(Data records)
-- Opening Marker --

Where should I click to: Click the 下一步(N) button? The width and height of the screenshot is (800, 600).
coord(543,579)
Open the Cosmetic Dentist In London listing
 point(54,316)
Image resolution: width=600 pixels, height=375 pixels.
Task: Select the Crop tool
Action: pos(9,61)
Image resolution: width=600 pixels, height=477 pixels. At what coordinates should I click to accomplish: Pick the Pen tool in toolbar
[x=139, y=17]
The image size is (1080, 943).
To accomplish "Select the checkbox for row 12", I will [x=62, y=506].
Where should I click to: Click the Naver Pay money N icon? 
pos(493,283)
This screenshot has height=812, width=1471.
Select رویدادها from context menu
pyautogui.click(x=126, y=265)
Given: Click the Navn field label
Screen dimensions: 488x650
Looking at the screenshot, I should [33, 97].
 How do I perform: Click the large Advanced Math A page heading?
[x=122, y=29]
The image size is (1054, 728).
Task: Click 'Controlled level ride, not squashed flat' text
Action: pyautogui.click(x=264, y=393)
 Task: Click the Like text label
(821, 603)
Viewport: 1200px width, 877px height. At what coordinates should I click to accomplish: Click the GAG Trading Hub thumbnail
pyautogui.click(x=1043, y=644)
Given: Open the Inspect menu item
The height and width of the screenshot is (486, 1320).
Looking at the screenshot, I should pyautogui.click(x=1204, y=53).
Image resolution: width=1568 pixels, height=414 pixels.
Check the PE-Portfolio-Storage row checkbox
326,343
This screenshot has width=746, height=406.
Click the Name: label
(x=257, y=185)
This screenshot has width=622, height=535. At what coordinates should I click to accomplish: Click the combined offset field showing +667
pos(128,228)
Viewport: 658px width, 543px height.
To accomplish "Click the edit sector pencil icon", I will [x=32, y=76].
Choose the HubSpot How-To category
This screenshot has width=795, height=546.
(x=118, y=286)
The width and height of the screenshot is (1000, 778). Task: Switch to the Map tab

-- Closing Marker --

_Problem to solve:_ Reproduce all the records, exactly and in full.

_Response to this exercise:_
Where should I click to: Click the 下一步(N) button? The width and height of the screenshot is (800, 600).
coord(543,579)
Open the Cosmetic Dentist In London listing
 point(54,316)
Image resolution: width=600 pixels, height=375 pixels.
Task: Select the Crop tool
Action: pos(9,61)
Image resolution: width=600 pixels, height=477 pixels. At what coordinates should I click to accomplish: Pick the Pen tool in toolbar
[x=139, y=17]
The image size is (1080, 943).
To accomplish "Select the checkbox for row 12", I will [x=62, y=506].
Where should I click to: Click the Naver Pay money N icon? 
pos(493,283)
This screenshot has height=812, width=1471.
Select رویدادها from context menu
pyautogui.click(x=126, y=265)
Given: Click the Navn field label
Screen dimensions: 488x650
Looking at the screenshot, I should [33, 97].
 How do I perform: Click the large Advanced Math A page heading?
[x=122, y=29]
The image size is (1054, 728).
Task: Click 'Controlled level ride, not squashed flat' text
Action: pyautogui.click(x=264, y=393)
 Task: Click the Like text label
(821, 603)
Viewport: 1200px width, 877px height. At what coordinates should I click to accomplish: Click the GAG Trading Hub thumbnail
pyautogui.click(x=1043, y=644)
Given: Open the Inspect menu item
The height and width of the screenshot is (486, 1320).
Looking at the screenshot, I should pyautogui.click(x=1204, y=53).
Image resolution: width=1568 pixels, height=414 pixels.
Check the PE-Portfolio-Storage row checkbox
326,343
This screenshot has width=746, height=406.
Click the Name: label
(x=257, y=185)
This screenshot has width=622, height=535. At what coordinates should I click to accomplish: Click the combined offset field showing +667
pos(128,228)
Viewport: 658px width, 543px height.
To accomplish "Click the edit sector pencil icon", I will [x=32, y=76].
Choose the HubSpot How-To category
This screenshot has width=795, height=546.
(x=118, y=286)
The width and height of the screenshot is (1000, 778). Task: Switch to the Map tab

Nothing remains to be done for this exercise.